Instructor: Shelley Vessels

Shelley has taught at the middle school level for 10 years and has a master's degree in teaching English.

What makes a sentence complete? What is a subject and a predicate? In this lesson, you will learn the two very special parts of a sentence that make a complete thought.

Fragments

Imagine receiving a story you had written back, and it's covered in your teacher's red correcting pen. 'Fragment!' it reads in numerous spots. Has this ever happened to you? Wait, what exactly is a fragment?

A sentence needs to have both a subject and a predicate for it to be complete. If it doesn't, your sentence is missing some of its meaning and might not make sense. In that case, you have written a fragment.

A fragment is an incomplete sentence that is missing either a subject or a predicate.

Diagrammed Sentence

The image shows a sentence that has been broken down into its grammatical parts. Notice that the simple subject is 'cat' while the simple predicate is 'sat'.

What is a Subject?

The subject of the sentence is who or what the sentence is about.

Here are a few examples:

  • The puppy trotted proudly up the street.

Ask yourself, who or what is the sentence about? The puppy is the one trotting up the street, so the subject of the sentence is 'puppy'.

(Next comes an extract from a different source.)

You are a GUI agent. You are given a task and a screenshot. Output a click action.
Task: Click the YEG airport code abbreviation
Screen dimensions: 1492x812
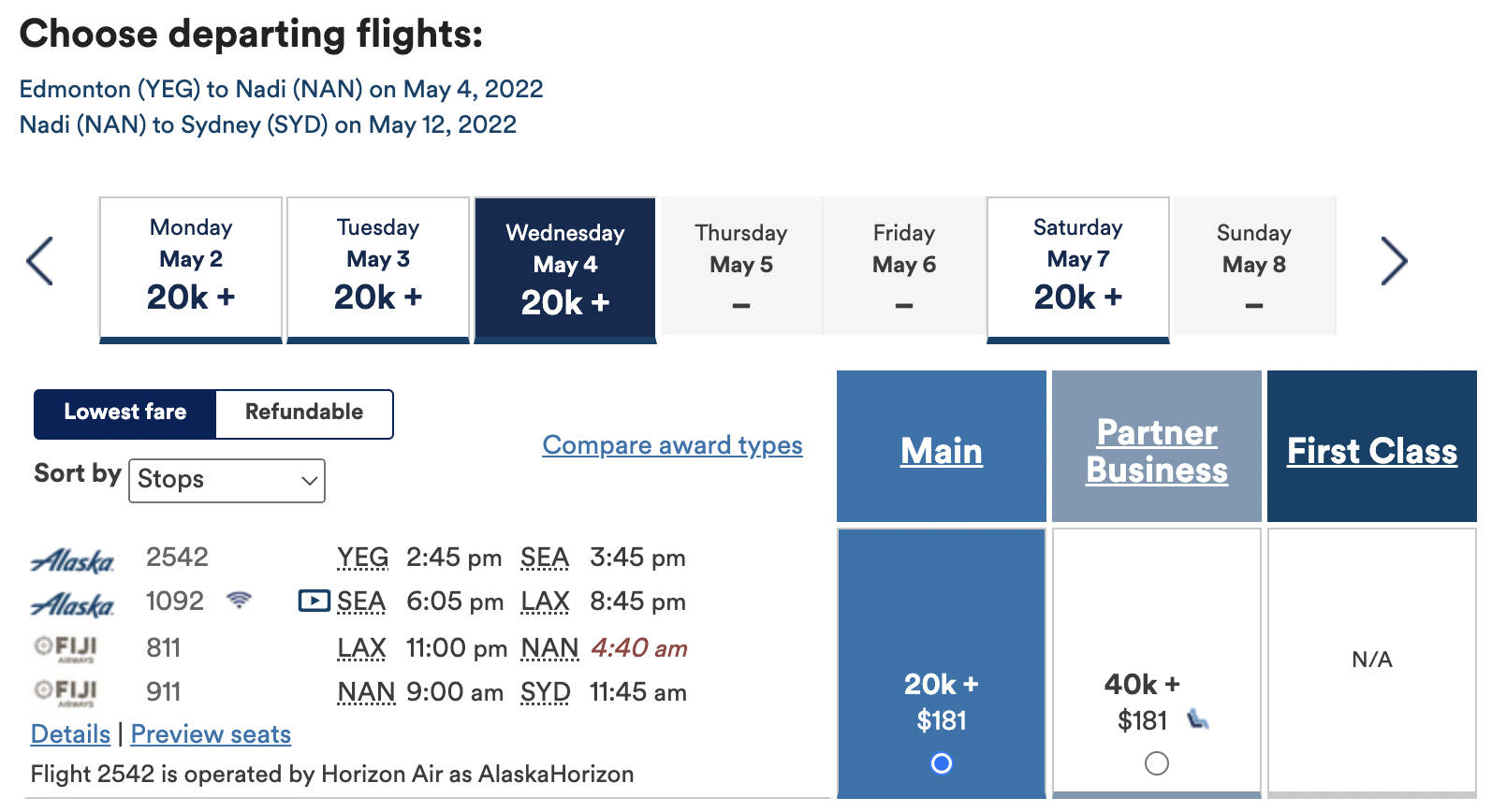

  • The children played kickball during recess.

Now, who or what is this sentence about? The children are the ones playing kickball, so the subject of the sentence is 'children'.

If you aren't sure about the subject, just look for the person or object that is doing something in the sentence.

The Hidden Subject

The sentence of a subject is usually pretty clear, but sometimes you have to do a little searching.

  • Be sure to lock the doors when you leave the house.

Figuring out the subject here is tricky because it's an imperative sentence, a command. In this case, the subject of the sentence is the person the speaker is talking to and isn't a word in the sentence. It's an implied you, as in '(You) Be sure to lock the doors when you leave the house'.

  • Did you sleep in a tent on your camping trip?

What do you do when you have a question to deal with? You flip the question into a statement, and then the subject of the sentence becomes clearer.

Our question changes to: You did sleep in a tent on your camping trip.